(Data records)
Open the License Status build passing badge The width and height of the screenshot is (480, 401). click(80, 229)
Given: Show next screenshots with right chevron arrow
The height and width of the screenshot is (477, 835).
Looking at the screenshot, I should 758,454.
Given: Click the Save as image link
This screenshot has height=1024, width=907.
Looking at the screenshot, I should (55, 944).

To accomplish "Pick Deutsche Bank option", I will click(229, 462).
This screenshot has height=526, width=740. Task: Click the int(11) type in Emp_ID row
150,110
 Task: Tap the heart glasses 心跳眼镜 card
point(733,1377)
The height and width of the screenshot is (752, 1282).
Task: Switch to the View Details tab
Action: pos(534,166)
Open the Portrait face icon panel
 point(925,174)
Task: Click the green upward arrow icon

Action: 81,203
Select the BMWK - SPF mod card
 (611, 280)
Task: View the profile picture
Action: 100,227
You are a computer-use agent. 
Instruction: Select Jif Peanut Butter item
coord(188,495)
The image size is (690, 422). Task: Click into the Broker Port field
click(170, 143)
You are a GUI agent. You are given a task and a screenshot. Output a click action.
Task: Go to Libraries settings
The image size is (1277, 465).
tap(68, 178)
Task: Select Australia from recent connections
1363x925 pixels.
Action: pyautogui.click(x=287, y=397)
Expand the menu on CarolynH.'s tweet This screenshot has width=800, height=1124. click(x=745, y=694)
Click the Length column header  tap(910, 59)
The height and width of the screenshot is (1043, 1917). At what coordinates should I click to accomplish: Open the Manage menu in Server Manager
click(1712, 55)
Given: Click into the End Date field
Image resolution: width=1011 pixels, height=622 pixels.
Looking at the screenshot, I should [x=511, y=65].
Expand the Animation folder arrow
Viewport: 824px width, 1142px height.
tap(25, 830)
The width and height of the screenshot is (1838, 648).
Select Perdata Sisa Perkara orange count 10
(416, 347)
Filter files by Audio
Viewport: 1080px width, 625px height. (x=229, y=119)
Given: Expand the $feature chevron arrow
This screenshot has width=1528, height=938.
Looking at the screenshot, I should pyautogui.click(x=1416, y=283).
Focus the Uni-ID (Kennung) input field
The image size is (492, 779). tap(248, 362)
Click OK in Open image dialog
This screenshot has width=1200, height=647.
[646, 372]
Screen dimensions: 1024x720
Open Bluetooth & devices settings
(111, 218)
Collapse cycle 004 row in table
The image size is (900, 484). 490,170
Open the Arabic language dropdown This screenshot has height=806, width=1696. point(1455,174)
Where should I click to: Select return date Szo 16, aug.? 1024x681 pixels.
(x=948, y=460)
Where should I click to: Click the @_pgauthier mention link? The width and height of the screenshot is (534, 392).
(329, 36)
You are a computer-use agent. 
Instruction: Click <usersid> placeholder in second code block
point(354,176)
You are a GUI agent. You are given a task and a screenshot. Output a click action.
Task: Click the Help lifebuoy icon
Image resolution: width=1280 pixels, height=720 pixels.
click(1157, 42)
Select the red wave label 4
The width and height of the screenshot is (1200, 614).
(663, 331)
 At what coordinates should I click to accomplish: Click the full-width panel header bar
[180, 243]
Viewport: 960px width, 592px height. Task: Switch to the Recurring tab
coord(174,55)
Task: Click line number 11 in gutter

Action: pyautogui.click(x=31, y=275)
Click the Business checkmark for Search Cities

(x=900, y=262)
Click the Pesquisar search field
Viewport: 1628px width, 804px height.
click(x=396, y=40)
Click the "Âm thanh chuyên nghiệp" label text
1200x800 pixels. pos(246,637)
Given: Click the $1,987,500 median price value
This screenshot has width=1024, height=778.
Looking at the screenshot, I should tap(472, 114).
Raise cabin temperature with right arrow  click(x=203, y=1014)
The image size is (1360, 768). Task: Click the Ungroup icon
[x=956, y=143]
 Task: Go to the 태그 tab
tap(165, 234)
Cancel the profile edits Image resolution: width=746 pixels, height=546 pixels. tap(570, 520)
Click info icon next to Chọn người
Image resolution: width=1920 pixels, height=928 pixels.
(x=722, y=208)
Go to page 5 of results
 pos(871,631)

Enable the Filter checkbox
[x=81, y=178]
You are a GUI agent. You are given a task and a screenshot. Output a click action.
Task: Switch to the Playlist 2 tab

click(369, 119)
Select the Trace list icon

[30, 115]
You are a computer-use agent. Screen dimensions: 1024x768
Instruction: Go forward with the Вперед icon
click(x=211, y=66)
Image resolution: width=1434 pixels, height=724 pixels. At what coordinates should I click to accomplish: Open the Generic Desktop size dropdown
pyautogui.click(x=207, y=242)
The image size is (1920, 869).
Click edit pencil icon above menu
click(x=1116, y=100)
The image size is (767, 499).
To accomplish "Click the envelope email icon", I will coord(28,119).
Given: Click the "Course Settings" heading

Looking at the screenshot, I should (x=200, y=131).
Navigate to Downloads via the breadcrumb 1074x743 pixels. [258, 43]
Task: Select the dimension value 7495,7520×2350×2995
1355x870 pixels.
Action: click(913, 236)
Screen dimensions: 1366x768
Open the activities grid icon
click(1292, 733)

• [ACTIVITY]: The answer is the full data, repeated exactly as shown.

• [PROBLEM SOLUTION]:
Open the License Status build passing badge The width and height of the screenshot is (480, 401). click(80, 229)
Given: Show next screenshots with right chevron arrow
The height and width of the screenshot is (477, 835).
Looking at the screenshot, I should 758,454.
Given: Click the Save as image link
This screenshot has height=1024, width=907.
Looking at the screenshot, I should (55, 944).

To accomplish "Pick Deutsche Bank option", I will click(229, 462).
This screenshot has height=526, width=740. Task: Click the int(11) type in Emp_ID row
150,110
 Task: Tap the heart glasses 心跳眼镜 card
point(733,1377)
The height and width of the screenshot is (752, 1282).
Task: Switch to the View Details tab
Action: pos(534,166)
Open the Portrait face icon panel
 point(925,174)
Task: Click the green upward arrow icon

Action: 81,203
Select the BMWK - SPF mod card
 (611, 280)
Task: View the profile picture
Action: 100,227
You are a computer-use agent. 
Instruction: Select Jif Peanut Butter item
coord(188,495)
The image size is (690, 422). Task: Click into the Broker Port field
click(170, 143)
You are a GUI agent. You are given a task and a screenshot. Output a click action.
Task: Go to Libraries settings
The image size is (1277, 465).
tap(68, 178)
Task: Select Australia from recent connections
1363x925 pixels.
Action: pyautogui.click(x=287, y=397)
Expand the menu on CarolynH.'s tweet This screenshot has width=800, height=1124. click(x=745, y=694)
Click the Length column header  tap(910, 59)
The height and width of the screenshot is (1043, 1917). At what coordinates should I click to accomplish: Open the Manage menu in Server Manager
click(1712, 55)
Given: Click into the End Date field
Image resolution: width=1011 pixels, height=622 pixels.
Looking at the screenshot, I should [x=511, y=65].
Expand the Animation folder arrow
Viewport: 824px width, 1142px height.
tap(25, 830)
The width and height of the screenshot is (1838, 648).
Select Perdata Sisa Perkara orange count 10
(416, 347)
Filter files by Audio
Viewport: 1080px width, 625px height. (x=229, y=119)
Given: Expand the $feature chevron arrow
This screenshot has width=1528, height=938.
Looking at the screenshot, I should pyautogui.click(x=1416, y=283).
Focus the Uni-ID (Kennung) input field
The image size is (492, 779). tap(248, 362)
Click OK in Open image dialog
This screenshot has width=1200, height=647.
[646, 372]
Screen dimensions: 1024x720
Open Bluetooth & devices settings
(111, 218)
Collapse cycle 004 row in table
The image size is (900, 484). 490,170
Open the Arabic language dropdown This screenshot has height=806, width=1696. point(1455,174)
Where should I click to: Select return date Szo 16, aug.? 1024x681 pixels.
(x=948, y=460)
Where should I click to: Click the @_pgauthier mention link? The width and height of the screenshot is (534, 392).
(329, 36)
You are a computer-use agent. 
Instruction: Click <usersid> placeholder in second code block
point(354,176)
You are a GUI agent. You are given a task and a screenshot. Output a click action.
Task: Click the Help lifebuoy icon
Image resolution: width=1280 pixels, height=720 pixels.
click(1157, 42)
Select the red wave label 4
The width and height of the screenshot is (1200, 614).
(663, 331)
 At what coordinates should I click to accomplish: Click the full-width panel header bar
[180, 243]
Viewport: 960px width, 592px height. Task: Switch to the Recurring tab
coord(174,55)
Task: Click line number 11 in gutter

Action: pyautogui.click(x=31, y=275)
Click the Business checkmark for Search Cities

(x=900, y=262)
Click the Pesquisar search field
Viewport: 1628px width, 804px height.
click(x=396, y=40)
Click the "Âm thanh chuyên nghiệp" label text
1200x800 pixels. pos(246,637)
Given: Click the $1,987,500 median price value
This screenshot has width=1024, height=778.
Looking at the screenshot, I should tap(472, 114).
Raise cabin temperature with right arrow  click(x=203, y=1014)
The image size is (1360, 768). Task: Click the Ungroup icon
[x=956, y=143]
 Task: Go to the 태그 tab
tap(165, 234)
Cancel the profile edits Image resolution: width=746 pixels, height=546 pixels. tap(570, 520)
Click info icon next to Chọn người
Image resolution: width=1920 pixels, height=928 pixels.
(x=722, y=208)
Go to page 5 of results
 pos(871,631)

Enable the Filter checkbox
[x=81, y=178]
You are a GUI agent. You are given a task and a screenshot. Output a click action.
Task: Switch to the Playlist 2 tab

click(369, 119)
Select the Trace list icon

[30, 115]
You are a computer-use agent. Screen dimensions: 1024x768
Instruction: Go forward with the Вперед icon
click(x=211, y=66)
Image resolution: width=1434 pixels, height=724 pixels. At what coordinates should I click to accomplish: Open the Generic Desktop size dropdown
pyautogui.click(x=207, y=242)
The image size is (1920, 869).
Click edit pencil icon above menu
click(x=1116, y=100)
The image size is (767, 499).
To accomplish "Click the envelope email icon", I will coord(28,119).
Given: Click the "Course Settings" heading

Looking at the screenshot, I should (x=200, y=131).
Navigate to Downloads via the breadcrumb 1074x743 pixels. [258, 43]
Task: Select the dimension value 7495,7520×2350×2995
1355x870 pixels.
Action: click(913, 236)
Screen dimensions: 1366x768
Open the activities grid icon
click(1292, 733)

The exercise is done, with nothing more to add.